_Task prompt:_ Which lines of the records below contain the word "artist"? Report each of them in full.
[Start of section]
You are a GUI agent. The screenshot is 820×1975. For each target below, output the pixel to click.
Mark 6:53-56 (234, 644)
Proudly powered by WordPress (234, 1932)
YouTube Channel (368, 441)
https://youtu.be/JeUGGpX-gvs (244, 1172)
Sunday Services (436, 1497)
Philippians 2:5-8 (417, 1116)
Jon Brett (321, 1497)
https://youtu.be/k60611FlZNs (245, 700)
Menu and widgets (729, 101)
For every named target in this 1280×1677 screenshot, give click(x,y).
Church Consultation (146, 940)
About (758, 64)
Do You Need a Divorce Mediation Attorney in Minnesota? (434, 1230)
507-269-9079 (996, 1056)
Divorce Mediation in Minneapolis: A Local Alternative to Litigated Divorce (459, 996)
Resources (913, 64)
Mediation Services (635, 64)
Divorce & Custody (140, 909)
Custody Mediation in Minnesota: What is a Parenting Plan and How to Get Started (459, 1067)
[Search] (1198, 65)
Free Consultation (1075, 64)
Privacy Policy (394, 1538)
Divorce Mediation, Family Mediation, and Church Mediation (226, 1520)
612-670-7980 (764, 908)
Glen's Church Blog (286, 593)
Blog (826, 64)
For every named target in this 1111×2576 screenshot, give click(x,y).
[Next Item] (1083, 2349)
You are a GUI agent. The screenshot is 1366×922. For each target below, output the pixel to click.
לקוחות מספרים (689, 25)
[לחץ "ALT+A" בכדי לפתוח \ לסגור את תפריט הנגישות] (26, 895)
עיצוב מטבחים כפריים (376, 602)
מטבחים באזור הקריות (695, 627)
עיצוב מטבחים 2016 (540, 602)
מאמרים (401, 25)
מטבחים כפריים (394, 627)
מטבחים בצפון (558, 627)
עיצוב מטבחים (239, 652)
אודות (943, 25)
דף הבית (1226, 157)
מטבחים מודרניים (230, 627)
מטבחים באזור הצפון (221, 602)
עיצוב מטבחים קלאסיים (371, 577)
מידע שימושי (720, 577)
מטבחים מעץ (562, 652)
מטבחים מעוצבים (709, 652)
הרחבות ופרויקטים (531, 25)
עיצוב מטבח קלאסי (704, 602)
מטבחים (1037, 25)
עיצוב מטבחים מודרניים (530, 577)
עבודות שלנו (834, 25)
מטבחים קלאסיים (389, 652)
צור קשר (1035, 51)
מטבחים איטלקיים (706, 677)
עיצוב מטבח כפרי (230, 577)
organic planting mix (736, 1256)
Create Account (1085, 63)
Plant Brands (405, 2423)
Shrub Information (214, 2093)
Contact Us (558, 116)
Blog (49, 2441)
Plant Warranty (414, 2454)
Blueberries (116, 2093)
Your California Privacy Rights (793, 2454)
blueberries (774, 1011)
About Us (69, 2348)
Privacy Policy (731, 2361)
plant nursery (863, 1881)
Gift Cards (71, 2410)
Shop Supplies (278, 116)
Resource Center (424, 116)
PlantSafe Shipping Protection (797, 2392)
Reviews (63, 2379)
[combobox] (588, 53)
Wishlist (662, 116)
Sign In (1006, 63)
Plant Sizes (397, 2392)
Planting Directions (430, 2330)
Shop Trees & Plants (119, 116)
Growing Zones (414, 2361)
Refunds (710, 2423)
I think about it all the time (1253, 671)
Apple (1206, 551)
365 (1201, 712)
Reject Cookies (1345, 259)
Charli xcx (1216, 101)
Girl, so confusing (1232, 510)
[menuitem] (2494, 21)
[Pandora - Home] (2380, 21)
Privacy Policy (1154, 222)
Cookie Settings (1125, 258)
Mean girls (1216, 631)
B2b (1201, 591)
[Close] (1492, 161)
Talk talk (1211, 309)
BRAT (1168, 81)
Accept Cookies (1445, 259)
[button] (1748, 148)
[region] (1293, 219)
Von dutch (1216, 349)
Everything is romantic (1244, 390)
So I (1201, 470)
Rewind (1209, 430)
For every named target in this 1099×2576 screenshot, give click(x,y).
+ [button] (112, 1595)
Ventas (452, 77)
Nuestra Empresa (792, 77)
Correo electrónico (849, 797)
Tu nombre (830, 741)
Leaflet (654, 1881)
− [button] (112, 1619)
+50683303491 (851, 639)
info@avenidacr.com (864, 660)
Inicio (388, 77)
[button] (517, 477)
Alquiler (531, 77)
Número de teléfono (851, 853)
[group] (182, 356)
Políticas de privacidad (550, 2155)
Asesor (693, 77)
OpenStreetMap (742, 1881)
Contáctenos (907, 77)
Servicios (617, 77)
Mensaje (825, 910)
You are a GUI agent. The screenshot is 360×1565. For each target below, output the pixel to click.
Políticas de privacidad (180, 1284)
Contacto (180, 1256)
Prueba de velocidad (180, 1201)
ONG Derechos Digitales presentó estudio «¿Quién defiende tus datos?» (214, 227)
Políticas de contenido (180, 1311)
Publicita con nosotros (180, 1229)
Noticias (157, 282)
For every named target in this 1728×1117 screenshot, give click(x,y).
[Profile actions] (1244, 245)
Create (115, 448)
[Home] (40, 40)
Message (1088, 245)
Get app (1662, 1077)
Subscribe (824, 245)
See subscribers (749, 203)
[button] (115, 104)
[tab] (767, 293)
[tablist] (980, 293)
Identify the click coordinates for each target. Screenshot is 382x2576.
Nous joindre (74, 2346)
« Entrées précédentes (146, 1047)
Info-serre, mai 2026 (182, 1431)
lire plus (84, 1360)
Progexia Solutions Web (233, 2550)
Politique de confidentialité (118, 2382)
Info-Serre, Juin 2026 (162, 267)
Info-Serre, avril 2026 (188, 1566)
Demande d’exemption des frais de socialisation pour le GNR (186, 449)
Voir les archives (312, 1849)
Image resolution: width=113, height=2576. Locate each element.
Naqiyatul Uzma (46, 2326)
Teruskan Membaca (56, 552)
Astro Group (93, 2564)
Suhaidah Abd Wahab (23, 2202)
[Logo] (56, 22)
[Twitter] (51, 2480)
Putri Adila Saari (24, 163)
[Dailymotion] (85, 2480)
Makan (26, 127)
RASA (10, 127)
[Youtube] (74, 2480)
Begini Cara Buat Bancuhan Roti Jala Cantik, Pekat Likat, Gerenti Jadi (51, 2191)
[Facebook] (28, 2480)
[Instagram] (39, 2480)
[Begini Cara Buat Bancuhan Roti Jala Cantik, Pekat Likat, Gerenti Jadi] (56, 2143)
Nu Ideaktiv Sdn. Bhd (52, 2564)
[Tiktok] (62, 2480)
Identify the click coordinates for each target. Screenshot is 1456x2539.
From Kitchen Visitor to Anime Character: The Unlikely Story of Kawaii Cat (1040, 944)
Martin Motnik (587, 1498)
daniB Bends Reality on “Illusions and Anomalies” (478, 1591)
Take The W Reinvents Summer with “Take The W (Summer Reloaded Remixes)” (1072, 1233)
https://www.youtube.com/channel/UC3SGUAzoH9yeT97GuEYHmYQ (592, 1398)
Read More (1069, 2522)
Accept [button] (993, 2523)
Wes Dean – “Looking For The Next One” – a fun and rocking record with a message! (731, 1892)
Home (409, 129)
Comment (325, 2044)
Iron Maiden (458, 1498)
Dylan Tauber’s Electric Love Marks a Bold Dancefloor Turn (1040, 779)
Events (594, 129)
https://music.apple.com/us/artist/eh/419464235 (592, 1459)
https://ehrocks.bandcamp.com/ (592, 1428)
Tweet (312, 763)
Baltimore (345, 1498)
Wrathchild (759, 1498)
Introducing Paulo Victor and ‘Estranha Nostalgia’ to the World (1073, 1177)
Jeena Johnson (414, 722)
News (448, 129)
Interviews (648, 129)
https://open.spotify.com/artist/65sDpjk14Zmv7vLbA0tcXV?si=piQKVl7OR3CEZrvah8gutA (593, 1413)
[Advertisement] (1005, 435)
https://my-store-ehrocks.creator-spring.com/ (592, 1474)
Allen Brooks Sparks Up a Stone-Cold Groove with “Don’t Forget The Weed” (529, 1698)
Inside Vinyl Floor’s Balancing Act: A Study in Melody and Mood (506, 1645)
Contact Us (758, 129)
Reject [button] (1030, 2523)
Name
[End of section]
_Written reply:_
https://music.apple.com/us/artist/eh/419464235 (592, 1459)
https://open.spotify.com/artist/65sDpjk14Zmv7vLbA0tcXV?si=piQKVl7OR3CEZrvah8gutA (593, 1413)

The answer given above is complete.